AIM OF THE EXERCISE:
Copy out each line from the material where the word "Toggle" is found.

MATERIAL TO PROCESS:
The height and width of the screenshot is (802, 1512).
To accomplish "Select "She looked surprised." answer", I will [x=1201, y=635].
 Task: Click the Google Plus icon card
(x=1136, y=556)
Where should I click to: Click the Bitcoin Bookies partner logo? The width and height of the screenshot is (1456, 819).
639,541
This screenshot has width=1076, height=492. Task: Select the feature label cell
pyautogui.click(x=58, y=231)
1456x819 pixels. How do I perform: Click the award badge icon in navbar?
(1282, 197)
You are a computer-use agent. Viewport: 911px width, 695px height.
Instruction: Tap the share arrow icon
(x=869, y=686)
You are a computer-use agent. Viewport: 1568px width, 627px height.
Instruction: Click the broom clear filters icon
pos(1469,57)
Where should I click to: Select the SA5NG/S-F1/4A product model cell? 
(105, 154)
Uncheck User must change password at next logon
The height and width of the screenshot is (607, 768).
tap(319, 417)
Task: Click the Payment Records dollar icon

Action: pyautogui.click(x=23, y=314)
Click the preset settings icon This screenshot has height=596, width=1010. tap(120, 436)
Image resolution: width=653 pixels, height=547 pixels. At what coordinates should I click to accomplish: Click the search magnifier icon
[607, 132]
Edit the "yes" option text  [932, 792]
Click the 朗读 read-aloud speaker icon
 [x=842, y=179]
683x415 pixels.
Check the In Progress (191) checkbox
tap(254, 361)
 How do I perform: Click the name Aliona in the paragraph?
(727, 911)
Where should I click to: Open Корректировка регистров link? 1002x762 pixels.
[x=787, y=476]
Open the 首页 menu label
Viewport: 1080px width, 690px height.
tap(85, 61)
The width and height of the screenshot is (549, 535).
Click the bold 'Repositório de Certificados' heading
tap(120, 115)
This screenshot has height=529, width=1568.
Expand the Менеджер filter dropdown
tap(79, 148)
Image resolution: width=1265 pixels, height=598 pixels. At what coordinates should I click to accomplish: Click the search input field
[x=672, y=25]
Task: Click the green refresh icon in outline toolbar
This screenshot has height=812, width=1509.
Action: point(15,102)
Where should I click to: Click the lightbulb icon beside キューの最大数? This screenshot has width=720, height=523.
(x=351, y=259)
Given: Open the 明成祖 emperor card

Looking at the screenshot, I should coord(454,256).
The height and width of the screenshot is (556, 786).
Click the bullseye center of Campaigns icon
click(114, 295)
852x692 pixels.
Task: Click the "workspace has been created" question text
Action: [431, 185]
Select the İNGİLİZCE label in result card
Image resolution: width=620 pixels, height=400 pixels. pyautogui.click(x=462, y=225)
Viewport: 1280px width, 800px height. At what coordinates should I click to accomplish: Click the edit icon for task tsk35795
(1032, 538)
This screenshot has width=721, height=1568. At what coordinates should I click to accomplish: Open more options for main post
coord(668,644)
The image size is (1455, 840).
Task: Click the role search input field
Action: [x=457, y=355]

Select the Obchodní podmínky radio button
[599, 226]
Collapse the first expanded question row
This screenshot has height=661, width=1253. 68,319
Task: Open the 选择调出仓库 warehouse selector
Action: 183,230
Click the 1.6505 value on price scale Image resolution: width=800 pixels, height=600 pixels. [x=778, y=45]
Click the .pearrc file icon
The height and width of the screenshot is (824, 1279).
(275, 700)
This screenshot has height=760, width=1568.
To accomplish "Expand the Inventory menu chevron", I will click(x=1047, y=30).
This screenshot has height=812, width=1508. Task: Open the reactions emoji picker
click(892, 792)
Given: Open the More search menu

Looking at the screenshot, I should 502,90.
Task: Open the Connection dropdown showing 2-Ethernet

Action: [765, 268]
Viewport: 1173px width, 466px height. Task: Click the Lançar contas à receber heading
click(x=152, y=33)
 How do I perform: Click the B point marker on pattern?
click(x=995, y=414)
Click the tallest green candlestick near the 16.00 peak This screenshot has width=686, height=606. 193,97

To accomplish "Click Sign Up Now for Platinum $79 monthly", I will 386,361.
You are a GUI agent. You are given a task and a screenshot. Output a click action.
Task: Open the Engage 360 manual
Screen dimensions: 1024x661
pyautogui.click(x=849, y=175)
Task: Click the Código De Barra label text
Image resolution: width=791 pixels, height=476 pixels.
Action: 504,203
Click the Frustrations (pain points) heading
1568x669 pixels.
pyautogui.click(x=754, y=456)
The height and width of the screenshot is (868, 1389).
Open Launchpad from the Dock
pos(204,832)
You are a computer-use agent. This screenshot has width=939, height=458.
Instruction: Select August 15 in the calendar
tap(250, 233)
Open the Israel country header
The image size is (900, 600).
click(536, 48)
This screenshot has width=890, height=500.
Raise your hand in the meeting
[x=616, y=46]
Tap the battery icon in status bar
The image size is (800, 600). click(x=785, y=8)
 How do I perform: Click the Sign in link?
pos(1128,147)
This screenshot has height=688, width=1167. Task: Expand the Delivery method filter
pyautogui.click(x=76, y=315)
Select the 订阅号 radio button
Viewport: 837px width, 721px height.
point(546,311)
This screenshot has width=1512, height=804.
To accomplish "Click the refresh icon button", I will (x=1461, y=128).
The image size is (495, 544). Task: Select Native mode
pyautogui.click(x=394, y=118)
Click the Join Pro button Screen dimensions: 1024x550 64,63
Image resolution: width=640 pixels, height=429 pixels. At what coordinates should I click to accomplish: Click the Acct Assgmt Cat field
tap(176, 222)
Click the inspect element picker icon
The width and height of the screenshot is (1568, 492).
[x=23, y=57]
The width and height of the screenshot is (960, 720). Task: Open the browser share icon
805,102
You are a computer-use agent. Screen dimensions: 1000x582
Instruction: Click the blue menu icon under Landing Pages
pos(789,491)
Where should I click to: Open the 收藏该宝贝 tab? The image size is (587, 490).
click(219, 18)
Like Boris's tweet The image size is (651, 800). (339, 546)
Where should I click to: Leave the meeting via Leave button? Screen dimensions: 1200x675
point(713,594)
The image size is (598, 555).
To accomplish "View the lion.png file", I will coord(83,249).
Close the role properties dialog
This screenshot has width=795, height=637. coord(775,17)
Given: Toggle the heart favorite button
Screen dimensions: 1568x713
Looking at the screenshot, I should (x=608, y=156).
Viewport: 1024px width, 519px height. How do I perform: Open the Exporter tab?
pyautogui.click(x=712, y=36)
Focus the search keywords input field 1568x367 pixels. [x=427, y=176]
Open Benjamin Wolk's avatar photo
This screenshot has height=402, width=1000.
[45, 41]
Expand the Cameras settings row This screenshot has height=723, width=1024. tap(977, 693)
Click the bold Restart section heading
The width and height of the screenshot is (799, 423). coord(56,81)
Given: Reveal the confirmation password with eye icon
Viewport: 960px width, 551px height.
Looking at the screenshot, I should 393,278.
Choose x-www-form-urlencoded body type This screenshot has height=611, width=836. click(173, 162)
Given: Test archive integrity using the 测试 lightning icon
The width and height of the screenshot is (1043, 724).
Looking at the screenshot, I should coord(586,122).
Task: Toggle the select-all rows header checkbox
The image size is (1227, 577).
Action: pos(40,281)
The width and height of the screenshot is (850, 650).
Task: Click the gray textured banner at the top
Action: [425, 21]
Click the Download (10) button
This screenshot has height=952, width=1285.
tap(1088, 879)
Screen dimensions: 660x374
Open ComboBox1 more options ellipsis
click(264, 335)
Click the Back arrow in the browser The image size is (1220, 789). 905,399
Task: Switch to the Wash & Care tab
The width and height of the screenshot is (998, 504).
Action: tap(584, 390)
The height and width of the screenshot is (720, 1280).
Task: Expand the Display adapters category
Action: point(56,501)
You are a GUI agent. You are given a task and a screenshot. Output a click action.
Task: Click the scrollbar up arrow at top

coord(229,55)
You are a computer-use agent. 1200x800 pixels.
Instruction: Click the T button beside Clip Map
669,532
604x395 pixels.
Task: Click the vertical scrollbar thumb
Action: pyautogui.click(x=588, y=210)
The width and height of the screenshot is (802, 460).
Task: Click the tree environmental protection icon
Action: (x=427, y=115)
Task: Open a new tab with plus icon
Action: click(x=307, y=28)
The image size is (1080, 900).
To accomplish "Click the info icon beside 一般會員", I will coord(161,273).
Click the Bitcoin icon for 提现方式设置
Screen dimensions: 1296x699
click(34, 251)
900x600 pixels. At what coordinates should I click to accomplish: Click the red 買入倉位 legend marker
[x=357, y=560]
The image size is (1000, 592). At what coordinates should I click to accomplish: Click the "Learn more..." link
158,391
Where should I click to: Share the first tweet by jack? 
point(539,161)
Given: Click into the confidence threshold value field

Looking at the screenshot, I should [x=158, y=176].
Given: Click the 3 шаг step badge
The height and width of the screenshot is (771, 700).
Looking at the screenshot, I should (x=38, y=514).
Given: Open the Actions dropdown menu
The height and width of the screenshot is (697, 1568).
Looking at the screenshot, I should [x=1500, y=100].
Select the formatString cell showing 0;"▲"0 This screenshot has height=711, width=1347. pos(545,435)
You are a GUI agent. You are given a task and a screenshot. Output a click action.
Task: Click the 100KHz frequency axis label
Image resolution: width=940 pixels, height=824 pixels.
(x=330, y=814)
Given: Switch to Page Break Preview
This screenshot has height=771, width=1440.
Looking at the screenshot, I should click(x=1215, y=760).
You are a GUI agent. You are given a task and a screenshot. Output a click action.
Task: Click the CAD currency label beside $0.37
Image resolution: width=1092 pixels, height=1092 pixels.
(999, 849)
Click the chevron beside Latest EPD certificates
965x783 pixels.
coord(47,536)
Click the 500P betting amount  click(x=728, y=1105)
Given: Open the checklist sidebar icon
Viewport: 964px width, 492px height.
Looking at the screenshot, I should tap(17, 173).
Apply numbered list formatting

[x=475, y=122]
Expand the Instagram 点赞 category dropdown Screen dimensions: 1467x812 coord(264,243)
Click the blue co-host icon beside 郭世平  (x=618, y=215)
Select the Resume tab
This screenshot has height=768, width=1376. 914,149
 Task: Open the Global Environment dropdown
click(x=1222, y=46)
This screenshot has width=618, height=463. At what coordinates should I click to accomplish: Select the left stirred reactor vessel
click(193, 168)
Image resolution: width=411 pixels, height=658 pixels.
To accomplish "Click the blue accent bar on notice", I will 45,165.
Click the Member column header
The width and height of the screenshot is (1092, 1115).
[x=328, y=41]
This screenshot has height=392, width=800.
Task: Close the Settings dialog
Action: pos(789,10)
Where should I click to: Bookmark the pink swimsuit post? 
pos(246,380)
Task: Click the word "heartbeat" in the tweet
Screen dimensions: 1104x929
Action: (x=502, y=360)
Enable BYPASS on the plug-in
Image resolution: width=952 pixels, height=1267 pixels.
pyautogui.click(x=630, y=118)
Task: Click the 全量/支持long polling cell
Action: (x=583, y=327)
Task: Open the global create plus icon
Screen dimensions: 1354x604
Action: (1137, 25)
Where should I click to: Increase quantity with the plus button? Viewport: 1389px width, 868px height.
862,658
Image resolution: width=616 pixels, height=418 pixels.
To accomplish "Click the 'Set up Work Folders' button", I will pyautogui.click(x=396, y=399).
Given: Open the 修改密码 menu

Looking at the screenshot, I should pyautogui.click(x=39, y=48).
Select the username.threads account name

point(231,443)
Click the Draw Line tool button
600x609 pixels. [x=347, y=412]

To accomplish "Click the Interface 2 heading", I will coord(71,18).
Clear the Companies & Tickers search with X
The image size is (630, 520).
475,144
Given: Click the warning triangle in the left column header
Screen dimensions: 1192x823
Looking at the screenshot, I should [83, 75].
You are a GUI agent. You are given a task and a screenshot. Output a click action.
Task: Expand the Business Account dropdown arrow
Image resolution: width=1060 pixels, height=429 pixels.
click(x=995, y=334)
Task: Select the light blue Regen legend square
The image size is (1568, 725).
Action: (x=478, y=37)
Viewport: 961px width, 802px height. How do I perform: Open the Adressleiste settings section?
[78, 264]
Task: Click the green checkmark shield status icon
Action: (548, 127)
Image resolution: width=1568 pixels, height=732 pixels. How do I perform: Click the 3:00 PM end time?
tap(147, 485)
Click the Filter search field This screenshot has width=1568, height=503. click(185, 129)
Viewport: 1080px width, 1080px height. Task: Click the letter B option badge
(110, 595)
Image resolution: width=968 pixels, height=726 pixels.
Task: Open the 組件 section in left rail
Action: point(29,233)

RESPONSE:
Given: Toggle the heart favorite button
Task: Toggle the select-all rows header checkbox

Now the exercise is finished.